** Opening DATASET block **

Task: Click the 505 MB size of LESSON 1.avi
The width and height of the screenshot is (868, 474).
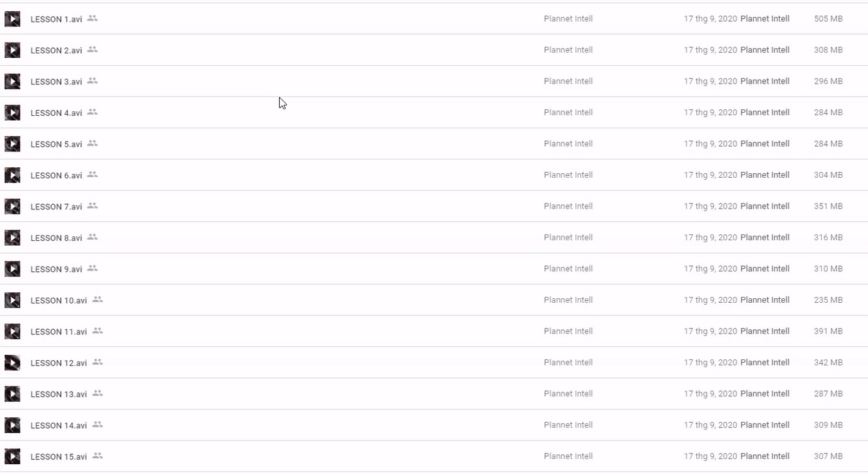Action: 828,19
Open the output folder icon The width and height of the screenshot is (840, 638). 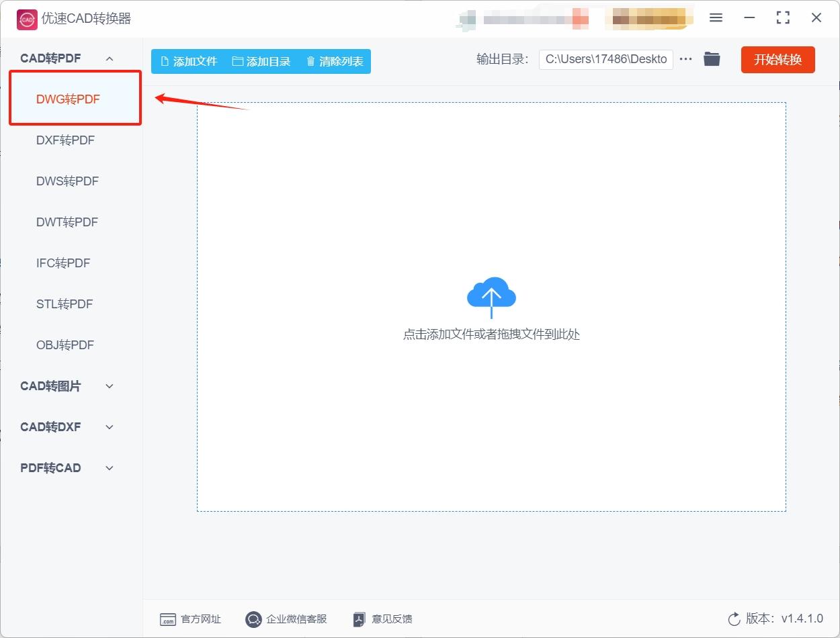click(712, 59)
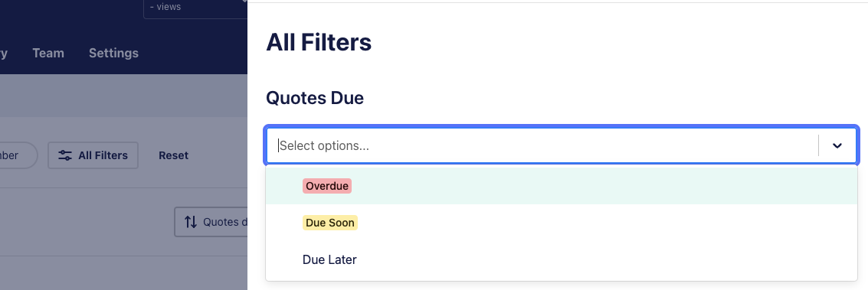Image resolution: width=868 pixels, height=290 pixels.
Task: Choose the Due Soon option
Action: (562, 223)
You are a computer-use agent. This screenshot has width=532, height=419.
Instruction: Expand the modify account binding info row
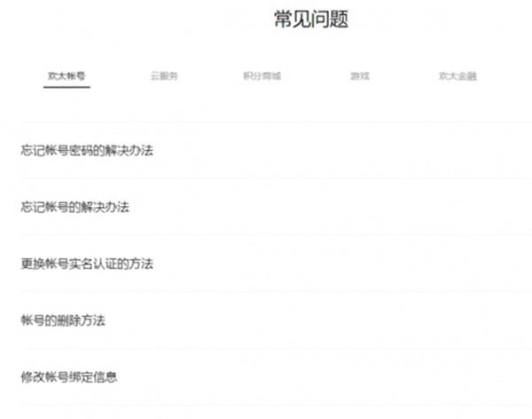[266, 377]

** Closing DATASET block **
** Opening DATASET block **

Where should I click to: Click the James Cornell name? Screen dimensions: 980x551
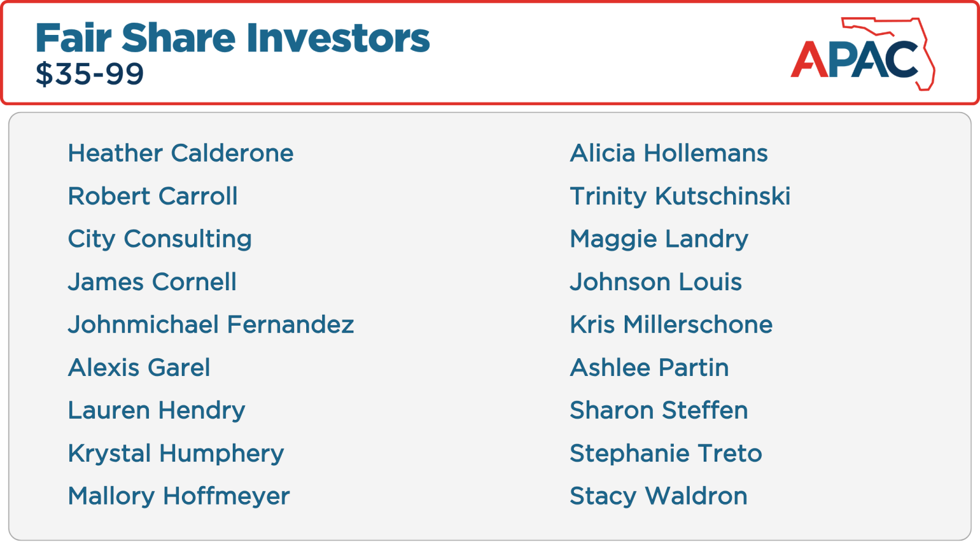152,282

** Closing DATASET block **
** Opening DATASET block **

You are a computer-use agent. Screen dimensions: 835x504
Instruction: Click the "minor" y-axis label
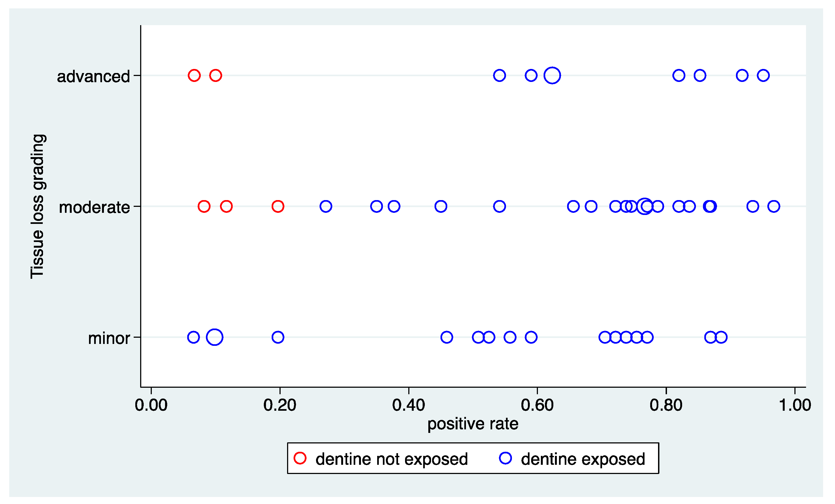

** Closing DATASET block **

**DESCRIPTION OF THE TASK**
Only lines containing "computer" belong in the answer; copy every such line from the records.

**YOUR RESPONSE**
You are a computer-use agent. This screenshot has width=532, height=419.
You are a computer-use agent. Screen dimensions: 835x504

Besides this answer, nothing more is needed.